The problem
No record may be omitted; give all of them again exactly.

Data records
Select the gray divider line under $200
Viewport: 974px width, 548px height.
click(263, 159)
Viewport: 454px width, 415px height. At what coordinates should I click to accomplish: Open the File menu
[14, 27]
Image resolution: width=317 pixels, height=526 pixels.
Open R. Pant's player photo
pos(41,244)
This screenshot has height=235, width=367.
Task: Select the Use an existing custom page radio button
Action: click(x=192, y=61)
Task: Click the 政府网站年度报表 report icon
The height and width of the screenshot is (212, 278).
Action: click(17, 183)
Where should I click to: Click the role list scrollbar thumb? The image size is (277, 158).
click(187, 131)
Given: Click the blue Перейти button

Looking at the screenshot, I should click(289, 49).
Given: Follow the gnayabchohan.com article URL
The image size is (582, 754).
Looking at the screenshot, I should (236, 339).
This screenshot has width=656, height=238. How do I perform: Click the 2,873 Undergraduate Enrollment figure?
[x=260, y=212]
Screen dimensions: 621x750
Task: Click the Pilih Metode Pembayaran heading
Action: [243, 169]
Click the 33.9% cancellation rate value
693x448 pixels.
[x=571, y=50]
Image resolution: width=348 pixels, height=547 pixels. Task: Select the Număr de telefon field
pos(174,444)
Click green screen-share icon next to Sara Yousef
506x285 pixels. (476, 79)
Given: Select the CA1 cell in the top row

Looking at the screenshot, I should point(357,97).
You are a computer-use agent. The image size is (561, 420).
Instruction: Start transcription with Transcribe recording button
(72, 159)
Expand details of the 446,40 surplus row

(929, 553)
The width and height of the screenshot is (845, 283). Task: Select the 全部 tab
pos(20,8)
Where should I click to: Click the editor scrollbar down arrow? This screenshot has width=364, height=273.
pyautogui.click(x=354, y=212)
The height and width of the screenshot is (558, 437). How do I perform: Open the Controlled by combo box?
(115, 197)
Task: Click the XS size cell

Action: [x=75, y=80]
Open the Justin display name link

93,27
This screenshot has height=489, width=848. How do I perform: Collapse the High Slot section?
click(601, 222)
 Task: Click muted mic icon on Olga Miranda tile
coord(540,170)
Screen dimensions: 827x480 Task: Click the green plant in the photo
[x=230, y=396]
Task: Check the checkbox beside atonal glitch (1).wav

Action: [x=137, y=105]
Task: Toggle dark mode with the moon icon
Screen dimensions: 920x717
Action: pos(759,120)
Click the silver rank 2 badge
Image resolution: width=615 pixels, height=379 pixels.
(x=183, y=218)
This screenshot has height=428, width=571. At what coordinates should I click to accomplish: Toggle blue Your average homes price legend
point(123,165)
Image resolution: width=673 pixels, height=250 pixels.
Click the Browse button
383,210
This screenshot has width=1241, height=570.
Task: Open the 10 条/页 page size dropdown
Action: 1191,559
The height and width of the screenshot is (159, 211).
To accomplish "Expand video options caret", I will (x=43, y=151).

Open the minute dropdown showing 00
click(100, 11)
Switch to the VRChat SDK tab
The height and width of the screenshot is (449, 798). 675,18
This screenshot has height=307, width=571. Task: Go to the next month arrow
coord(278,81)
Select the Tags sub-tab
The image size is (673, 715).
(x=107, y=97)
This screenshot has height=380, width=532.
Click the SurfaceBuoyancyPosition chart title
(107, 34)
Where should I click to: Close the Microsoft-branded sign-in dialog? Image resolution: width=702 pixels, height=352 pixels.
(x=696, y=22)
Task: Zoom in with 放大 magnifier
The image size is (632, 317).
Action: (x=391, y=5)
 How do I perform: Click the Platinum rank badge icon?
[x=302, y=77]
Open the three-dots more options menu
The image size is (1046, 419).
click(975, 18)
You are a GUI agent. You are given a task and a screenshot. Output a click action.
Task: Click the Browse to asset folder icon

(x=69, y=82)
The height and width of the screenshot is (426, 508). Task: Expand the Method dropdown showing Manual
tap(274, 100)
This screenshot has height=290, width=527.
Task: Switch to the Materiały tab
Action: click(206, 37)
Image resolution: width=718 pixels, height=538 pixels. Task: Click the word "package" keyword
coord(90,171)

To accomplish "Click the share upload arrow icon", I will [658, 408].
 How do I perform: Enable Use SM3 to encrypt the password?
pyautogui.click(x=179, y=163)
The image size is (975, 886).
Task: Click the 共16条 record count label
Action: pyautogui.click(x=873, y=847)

Reply
Select the gray divider line under $200
Viewport: 974px width, 548px height.
click(263, 159)
Viewport: 454px width, 415px height. At what coordinates should I click to accomplish: Open the File menu
[14, 27]
Image resolution: width=317 pixels, height=526 pixels.
Open R. Pant's player photo
pos(41,244)
This screenshot has height=235, width=367.
Task: Select the Use an existing custom page radio button
Action: click(x=192, y=61)
Task: Click the 政府网站年度报表 report icon
The height and width of the screenshot is (212, 278).
Action: click(17, 183)
Where should I click to: Click the role list scrollbar thumb? The image size is (277, 158).
click(187, 131)
Given: Click the blue Перейти button

Looking at the screenshot, I should click(289, 49).
Given: Follow the gnayabchohan.com article URL
The image size is (582, 754).
Looking at the screenshot, I should (236, 339).
This screenshot has width=656, height=238. How do I perform: Click the 2,873 Undergraduate Enrollment figure?
[x=260, y=212]
Screen dimensions: 621x750
Task: Click the Pilih Metode Pembayaran heading
Action: [243, 169]
Click the 33.9% cancellation rate value
693x448 pixels.
[x=571, y=50]
Image resolution: width=348 pixels, height=547 pixels. Task: Select the Număr de telefon field
pos(174,444)
Click green screen-share icon next to Sara Yousef
506x285 pixels. (476, 79)
Given: Select the CA1 cell in the top row

Looking at the screenshot, I should point(357,97).
You are a computer-use agent. The image size is (561, 420).
Instruction: Start transcription with Transcribe recording button
(72, 159)
Expand details of the 446,40 surplus row

(929, 553)
The width and height of the screenshot is (845, 283). Task: Select the 全部 tab
pos(20,8)
Where should I click to: Click the editor scrollbar down arrow? This screenshot has width=364, height=273.
pyautogui.click(x=354, y=212)
The height and width of the screenshot is (558, 437). How do I perform: Open the Controlled by combo box?
(115, 197)
Task: Click the XS size cell

Action: [x=75, y=80]
Open the Justin display name link

93,27
This screenshot has height=489, width=848. How do I perform: Collapse the High Slot section?
click(601, 222)
 Task: Click muted mic icon on Olga Miranda tile
coord(540,170)
Screen dimensions: 827x480 Task: Click the green plant in the photo
[x=230, y=396]
Task: Check the checkbox beside atonal glitch (1).wav

Action: [x=137, y=105]
Task: Toggle dark mode with the moon icon
Screen dimensions: 920x717
Action: pos(759,120)
Click the silver rank 2 badge
Image resolution: width=615 pixels, height=379 pixels.
(x=183, y=218)
This screenshot has height=428, width=571. At what coordinates should I click to accomplish: Toggle blue Your average homes price legend
point(123,165)
Image resolution: width=673 pixels, height=250 pixels.
Click the Browse button
383,210
This screenshot has width=1241, height=570.
Task: Open the 10 条/页 page size dropdown
Action: 1191,559
The height and width of the screenshot is (159, 211).
To accomplish "Expand video options caret", I will (x=43, y=151).

Open the minute dropdown showing 00
click(100, 11)
Switch to the VRChat SDK tab
The height and width of the screenshot is (449, 798). 675,18
This screenshot has height=307, width=571. Task: Go to the next month arrow
coord(278,81)
Select the Tags sub-tab
The image size is (673, 715).
(x=107, y=97)
This screenshot has height=380, width=532.
Click the SurfaceBuoyancyPosition chart title
(107, 34)
Where should I click to: Close the Microsoft-branded sign-in dialog? Image resolution: width=702 pixels, height=352 pixels.
(x=696, y=22)
Task: Zoom in with 放大 magnifier
The image size is (632, 317).
Action: (x=391, y=5)
 How do I perform: Click the Platinum rank badge icon?
[x=302, y=77]
Open the three-dots more options menu
The image size is (1046, 419).
click(975, 18)
You are a GUI agent. You are given a task and a screenshot. Output a click action.
Task: Click the Browse to asset folder icon

(x=69, y=82)
The height and width of the screenshot is (426, 508). Task: Expand the Method dropdown showing Manual
tap(274, 100)
This screenshot has height=290, width=527.
Task: Switch to the Materiały tab
Action: click(206, 37)
Image resolution: width=718 pixels, height=538 pixels. Task: Click the word "package" keyword
coord(90,171)

To accomplish "Click the share upload arrow icon", I will [658, 408].
 How do I perform: Enable Use SM3 to encrypt the password?
pyautogui.click(x=179, y=163)
The image size is (975, 886).
Task: Click the 共16条 record count label
Action: pyautogui.click(x=873, y=847)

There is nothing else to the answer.